Excerpt provided:
----------

Follow the steps below to set up the environment and install all dependencies.
git clone https://github.com/BADDxmu/VITAL.git
cd VITAL
We provide an env.yml file for reproducible environment setup.
conda env create -f env.yml
conda activate VITAL
Important notice on third-party tools: Users are now required to install the corresponding tools independently from their official repositories, and configure the paths accordingly. This does not affect the reproducibility of our results, as all feature extraction strictly follows the official implementations.
cd data_processing
git clone https://github.com/Superzchen/iFeature.git
cp utils/AAINDEX.py iFeature/codes
cp utils/HQI18.txt iFeature/data
cd ..
cd data_processing # Skip this step if you are already in this directory.
git clone https://github.com/jas-preet/SPOT-1D-Single.git SPOT_1D_Single
cp utils/spot1d_single2.py SPOT_1D_Single
cp utils/__init__.py SPOT_1D_Single
cp utils/ dataset_inference.py SPOT_1D_Single/dataset
cp utils/main.py SPOT_1D_Single
cd ..

----------

Record excerpts:
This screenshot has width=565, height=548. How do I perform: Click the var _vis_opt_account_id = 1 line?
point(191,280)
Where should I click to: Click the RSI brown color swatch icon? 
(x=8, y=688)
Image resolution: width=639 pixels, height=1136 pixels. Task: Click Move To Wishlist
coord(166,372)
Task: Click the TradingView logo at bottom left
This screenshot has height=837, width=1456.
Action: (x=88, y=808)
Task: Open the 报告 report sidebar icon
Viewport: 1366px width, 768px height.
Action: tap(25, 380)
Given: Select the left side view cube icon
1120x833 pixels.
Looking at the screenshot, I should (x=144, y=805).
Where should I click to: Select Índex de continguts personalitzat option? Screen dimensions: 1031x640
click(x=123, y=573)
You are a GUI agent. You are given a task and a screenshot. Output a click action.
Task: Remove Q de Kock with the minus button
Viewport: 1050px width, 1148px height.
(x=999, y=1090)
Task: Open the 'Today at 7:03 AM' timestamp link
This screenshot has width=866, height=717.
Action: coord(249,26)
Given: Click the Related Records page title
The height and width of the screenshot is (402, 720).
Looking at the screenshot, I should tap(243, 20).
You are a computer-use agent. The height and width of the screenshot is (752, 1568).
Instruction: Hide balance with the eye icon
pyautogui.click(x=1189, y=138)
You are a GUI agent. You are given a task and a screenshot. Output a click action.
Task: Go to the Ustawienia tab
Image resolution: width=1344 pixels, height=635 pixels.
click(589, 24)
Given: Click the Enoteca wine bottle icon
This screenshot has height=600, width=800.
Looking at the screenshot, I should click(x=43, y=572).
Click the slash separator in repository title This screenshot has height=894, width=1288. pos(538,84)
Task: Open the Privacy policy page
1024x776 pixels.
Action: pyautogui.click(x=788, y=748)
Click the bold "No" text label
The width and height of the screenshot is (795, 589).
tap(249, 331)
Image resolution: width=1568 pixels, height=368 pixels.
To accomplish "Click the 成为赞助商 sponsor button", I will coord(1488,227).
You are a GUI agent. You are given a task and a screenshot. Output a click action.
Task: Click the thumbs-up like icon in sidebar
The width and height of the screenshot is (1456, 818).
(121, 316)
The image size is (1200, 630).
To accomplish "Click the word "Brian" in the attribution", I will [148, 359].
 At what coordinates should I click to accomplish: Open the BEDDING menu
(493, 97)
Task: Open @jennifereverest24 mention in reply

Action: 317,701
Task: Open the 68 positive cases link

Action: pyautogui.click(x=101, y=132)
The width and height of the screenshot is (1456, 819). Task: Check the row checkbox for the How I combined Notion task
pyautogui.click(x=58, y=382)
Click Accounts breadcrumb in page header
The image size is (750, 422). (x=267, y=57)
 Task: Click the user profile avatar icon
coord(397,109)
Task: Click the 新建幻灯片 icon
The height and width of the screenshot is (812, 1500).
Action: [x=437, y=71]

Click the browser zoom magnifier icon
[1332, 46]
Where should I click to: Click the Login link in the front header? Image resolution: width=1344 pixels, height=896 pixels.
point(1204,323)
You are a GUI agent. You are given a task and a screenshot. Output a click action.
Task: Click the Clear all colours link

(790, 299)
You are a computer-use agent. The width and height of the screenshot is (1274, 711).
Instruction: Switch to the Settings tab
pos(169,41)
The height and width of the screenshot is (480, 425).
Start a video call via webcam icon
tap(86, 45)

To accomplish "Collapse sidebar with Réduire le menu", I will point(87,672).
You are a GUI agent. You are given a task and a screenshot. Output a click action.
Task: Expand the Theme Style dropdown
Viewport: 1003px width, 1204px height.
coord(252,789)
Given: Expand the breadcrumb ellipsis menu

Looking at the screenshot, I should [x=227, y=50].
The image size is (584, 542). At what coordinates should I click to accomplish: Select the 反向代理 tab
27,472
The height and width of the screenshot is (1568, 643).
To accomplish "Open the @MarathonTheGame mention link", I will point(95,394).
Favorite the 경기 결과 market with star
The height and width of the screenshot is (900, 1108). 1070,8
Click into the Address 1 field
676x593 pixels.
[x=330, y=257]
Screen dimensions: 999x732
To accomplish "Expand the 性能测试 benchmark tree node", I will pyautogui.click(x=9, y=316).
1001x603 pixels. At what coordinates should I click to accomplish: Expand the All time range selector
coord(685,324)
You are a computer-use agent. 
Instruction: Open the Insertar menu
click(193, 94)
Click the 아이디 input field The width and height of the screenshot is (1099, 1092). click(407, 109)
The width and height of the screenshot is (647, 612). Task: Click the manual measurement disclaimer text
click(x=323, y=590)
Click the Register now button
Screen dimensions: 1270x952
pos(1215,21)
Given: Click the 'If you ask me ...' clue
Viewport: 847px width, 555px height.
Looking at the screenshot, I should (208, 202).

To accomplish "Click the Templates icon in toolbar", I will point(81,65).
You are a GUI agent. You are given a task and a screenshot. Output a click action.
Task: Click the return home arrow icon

----------

Problems to solve:
A. Decide whether each statement below agrees with the VITAL setup instructions. For each one, answer yes or no and quote the words of the instructions that settle it.
(i) The conda environment is created from a file named env.yml.
(ii) Users must install the third-party tools themselves from the tools' official repositories.
(iii) The file HQI18.txt is copied into iFeature/codes.
B. Write the next part of the VITAL setup instructions, starting after their final line.

Task-by-task answers:
A.
(i) Yes: "conda env create -f env.yml"
(ii) Yes: "Users are now required to install the corresponding tools independently from their official repositories"
(iii) No: "cp utils/HQI18.txt iFeature/data"

B.
Then download the pretrained model weights manually from the official SPOT-1D-Single repository
Note: If you encounter the mkl-service_error error, please ensure the following environment variables are set:
export MKL_THREADING_LAYER=GNU
export MKL_SERVICE_FORCE_INTEL=1
cd data_processing # Skip this step if you are already in this directory.
git clone https://github.com/facebookresearch/esm.git ESM-2
cp utils/extract.py ESM-2/scripts
To download the pretrained ESM-2 model weights, run the following commands:
# Ensure you are in the `data_processing` directory
mkdir ESM-2/checkpoints
cp utils/download_weights.sh ESM-2/scripts
cd ESM-2
bash scripts/download_weights.sh
Note: If aria2c is not installed, you may download the model weights (esm2_t30_150M_UR50D-contact-regression.pt and esm2_t30_150M_UR50D.pt) manually from the official ESM repository and place them in the checkpoints/ directory.
Before using VITAL for inference, you need to generate all required features.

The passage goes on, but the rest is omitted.